Entries on finding words and elements:
↓↓↓
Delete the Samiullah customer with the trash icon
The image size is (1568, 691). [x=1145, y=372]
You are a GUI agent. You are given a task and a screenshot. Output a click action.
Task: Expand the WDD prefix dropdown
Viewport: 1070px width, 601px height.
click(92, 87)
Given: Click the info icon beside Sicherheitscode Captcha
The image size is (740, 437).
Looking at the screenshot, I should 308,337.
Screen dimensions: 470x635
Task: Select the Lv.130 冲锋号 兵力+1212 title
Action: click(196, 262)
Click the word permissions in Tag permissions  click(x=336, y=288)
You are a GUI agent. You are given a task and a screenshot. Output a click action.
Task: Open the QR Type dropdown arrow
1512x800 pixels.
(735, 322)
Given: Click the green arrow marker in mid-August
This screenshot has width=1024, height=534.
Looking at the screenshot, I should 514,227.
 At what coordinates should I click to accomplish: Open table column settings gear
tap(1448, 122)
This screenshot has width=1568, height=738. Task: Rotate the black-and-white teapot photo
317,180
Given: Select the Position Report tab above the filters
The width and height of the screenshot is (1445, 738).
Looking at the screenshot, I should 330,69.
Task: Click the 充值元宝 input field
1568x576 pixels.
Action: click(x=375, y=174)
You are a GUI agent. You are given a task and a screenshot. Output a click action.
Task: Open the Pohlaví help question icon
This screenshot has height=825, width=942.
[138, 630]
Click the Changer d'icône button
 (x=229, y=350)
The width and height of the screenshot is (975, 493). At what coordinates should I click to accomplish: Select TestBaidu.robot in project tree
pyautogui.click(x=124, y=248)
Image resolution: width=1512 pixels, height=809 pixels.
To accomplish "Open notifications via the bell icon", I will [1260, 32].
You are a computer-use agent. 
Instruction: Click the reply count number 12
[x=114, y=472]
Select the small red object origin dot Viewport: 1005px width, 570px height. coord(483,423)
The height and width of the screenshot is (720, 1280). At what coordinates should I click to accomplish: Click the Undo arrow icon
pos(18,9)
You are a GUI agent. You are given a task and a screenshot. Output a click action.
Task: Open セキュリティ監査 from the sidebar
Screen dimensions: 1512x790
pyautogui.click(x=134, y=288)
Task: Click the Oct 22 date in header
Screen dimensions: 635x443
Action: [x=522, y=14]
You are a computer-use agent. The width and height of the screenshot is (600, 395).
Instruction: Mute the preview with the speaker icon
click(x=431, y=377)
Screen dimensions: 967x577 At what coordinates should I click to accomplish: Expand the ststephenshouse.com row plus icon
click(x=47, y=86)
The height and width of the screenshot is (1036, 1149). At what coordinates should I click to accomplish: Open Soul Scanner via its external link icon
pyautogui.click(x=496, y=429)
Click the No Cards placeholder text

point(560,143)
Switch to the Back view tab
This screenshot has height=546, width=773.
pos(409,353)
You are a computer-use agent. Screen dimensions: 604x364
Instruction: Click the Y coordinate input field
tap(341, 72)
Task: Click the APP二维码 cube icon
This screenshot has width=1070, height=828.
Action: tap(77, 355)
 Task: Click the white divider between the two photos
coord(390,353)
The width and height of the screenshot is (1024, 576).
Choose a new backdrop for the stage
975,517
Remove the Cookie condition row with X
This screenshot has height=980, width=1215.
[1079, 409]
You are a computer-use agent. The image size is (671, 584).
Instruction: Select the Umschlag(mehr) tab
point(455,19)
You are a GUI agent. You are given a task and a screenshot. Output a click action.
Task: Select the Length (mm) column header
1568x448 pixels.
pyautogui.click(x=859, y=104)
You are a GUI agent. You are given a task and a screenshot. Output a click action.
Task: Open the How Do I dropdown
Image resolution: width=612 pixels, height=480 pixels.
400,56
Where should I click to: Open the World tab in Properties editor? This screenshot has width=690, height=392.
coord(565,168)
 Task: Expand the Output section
↑↑↑
■ Task
In the records from the line with "At what coordinates should I click to accomplish: Open table" to the line with "(x=229, y=350)", substitute "Position Summary" for "Position Report" and give back only those lines, with everything else unchanged.

■ Answer to the task
 At what coordinates should I click to accomplish: Open table column settings gear
tap(1448, 122)
This screenshot has width=1568, height=738. Task: Rotate the black-and-white teapot photo
317,180
Given: Select the Position Summary tab above the filters
The width and height of the screenshot is (1445, 738).
Looking at the screenshot, I should 330,69.
Task: Click the 充值元宝 input field
1568x576 pixels.
Action: click(x=375, y=174)
You are a GUI agent. You are given a task and a screenshot. Output a click action.
Task: Open the Pohlaví help question icon
This screenshot has height=825, width=942.
[138, 630]
Click the Changer d'icône button
 (x=229, y=350)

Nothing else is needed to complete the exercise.